The make up of the societies 

At a first glance, societies like the Royal British Bowmen (est. Feb 27. 1787, Wrexham, North Wales) and the Royal Kentish Bowmen (est. 1785, Dartford, Kent), may seem more exclusive because they operated under royal patronage. 

It might be thought that the Prince of Wales’ name would have attracted a greater number of titled members in pursuit of networking, creating another version of a gentlemen’s club, archery taking a backseat.

And that smaller societies such as the Robin Hood’s Bowmen (est. 1787, Holloway, North London), John of Gaunt’s (revived 1788, Lancaster), Broughton Archers or the Eagle Bowmen (est. 1793, London), being smaller in numbers and significant affiliations, would have been focused more on the sport itself. 

But it wasn’t as simple as that. In fact, those societies that were not ‘royal’ by affiliation most often sought a much higher number of honorary members. That helped them keep a very limited circle of original members/institutors, who held the authority within the society.

For example, an all-male John of Gaunt’s Bowmen was restricted to 21 resident members (i.e. those living in Lancaster), and placed no restrictions on the number of outsiders. Those honorary outsiders could only be proposed by an existing member- one of the 21 resident members living in Lancaster.

Plate 2: ‘Archery’ mezzotint, published by Robert Sayer, 1792, London

Furthermore, new proposed honorary members had to be endorsed by a quorum of two-thirds of the resident-members. All these rules further support the fact that there was a desire to preserve the core membership and exercise control over those who ‘walk in’. 

It is perhaps because of this, that this society failed to attract much interest at all. Records show that in the first year (1788) there were 13 resident and 4 non-resident members, in 1789- no new members, and in 1790 nine joined, but one was expelled.

The lack of subscriptions, even for the cap of 21 resident members is surprising, since it is the only archery society that charged no annual or entry fee. It is also the only recorded expulsion of a member that I have come across so far in my investigations.

SUPPLIED DATA:

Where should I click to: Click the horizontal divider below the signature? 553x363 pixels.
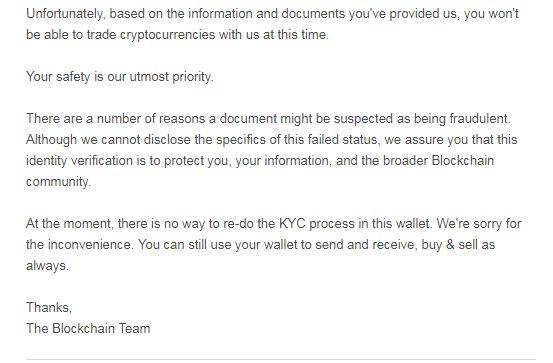[x=281, y=359]
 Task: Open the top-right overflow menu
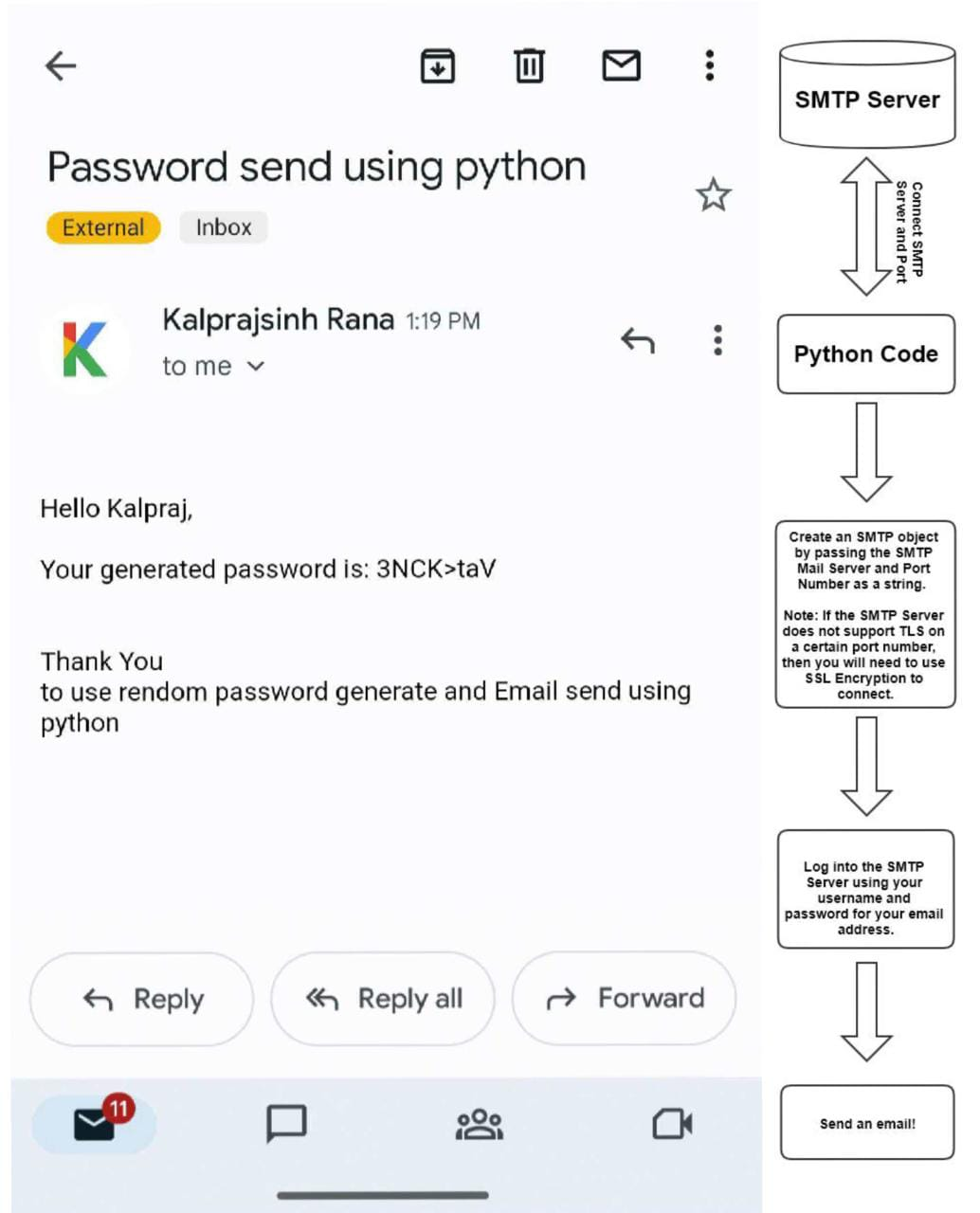708,65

DO THIS: Turn the paragraph of the text on archery societies that begins "For example, an all-male" into a short bulleted list that keeps its main facts.

FINISHED TASK:
- John of Gaunt's Bowmen was an all-male society.
- It was limited to 21 resident members, meaning those living in Lancaster.
- It set no limit on the number of outsiders.
- Honorary outsiders could be proposed only by one of the 21 resident members.